NCHIV speaker, Chloe Orkin is a professor of HIV medicine at Queen Mary University of London and consultant physician at the Royal London Hospital. She is also chair of the British HIV Association and vice-president of the Medical Women's Federation (UK). We recently spoke to Professor Orkin to find out a little more about her background, interests, and what she plans to talk about at NCHIV.


Chloe Orkin originally trained as a doctor in South Africa, where she first became interested in HIV. “The HIV prevalence on the medical wards was close to 40%, so I gained a lot of experience in looking after people with opportunistic infections, and I also had some friends who were HIV-positive”, she says. She subsequently moved to the UK to train and specialise in the field of HIV and now runs the busy HIV & HIV/ HCV clinical trials unit in London that she first set up 16 years ago.

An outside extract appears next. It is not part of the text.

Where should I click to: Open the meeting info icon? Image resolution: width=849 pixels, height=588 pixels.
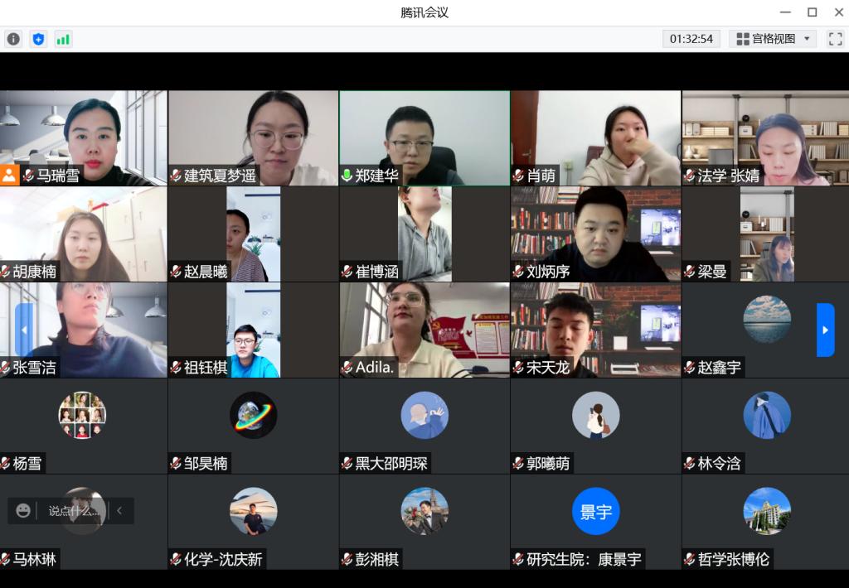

At NCHIV, Prof. Orkin will deliver a plenary talk entitled ART: a changing landscape. According to Orkin, the key focus for antiretroviral therapy (ART) in the immediate future is to reduce the overall cumulative drug exposure over the course of a person’s life: “It’s something that both patients and clinicians are very interested in, either by reducing the number of drugs or the frequency of dosing, for example through injectables, implantables, or long-acting oral preparations. These are the key factors, along with the use of different non-oral technologies to deliver the antiretroviral therapy”.

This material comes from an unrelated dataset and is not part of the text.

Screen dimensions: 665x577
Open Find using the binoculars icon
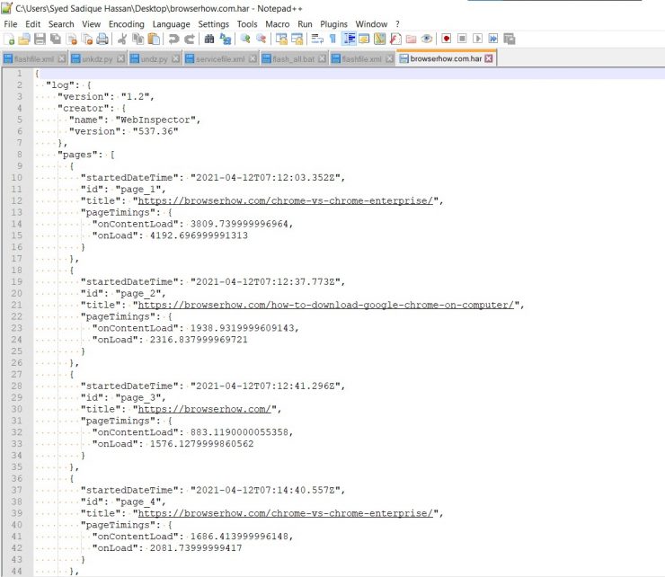pyautogui.click(x=209, y=40)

But does reducing the number of drugs carry risks? Orkin believes not, saying that the results so far look very promising: “The studies with two-drug regimens are now well-known and have had very good outcomes.” 

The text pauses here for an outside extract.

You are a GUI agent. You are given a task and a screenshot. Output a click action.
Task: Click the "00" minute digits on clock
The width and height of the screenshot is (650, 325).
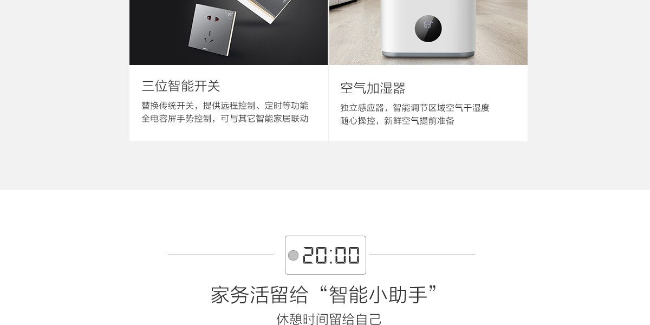348,255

We also asked Chloe Orkin what challenges she foresees with the implementation of long-acting ART. “The challenges are what to do if people miss injections, how to deal with the potential development of resistance, how to manage the cold-chain in resource-deprived settings, and working out who the ideal patient is for these regimens,” she says.

So who is the ideal person to receive long-acting ART? According to Orkin, there are not enough data available yet to recommend long-acting ART for anyone other than the trial population of people who adhere well to treatment. However, she believes it would be very interesting to look at the use of these formulations in adolescents and people who have poor adherence and who may not want to take oral therapy. “There are study plans to investigate this, but currently there are no data,” explains Orkin.

With the many different therapeutic modalities in development, Orkin believes we should be working to achieve the same situation for HIV treatment as we have today for contraception, where there’s an option for every person at different points of their life course. “People may want one option at one point and a different option at another,” she says.

We round off the interview by asking what it is about her work that she enjoys most. “What I enjoy most is continually pushing myself to deliver the newest and best therapy. It is important not to become complacent and accept that what we have is enough. I am always trying to find ways of improving quality of life and enjoy responding to what our patients want and need,” she answers with enthusiasm.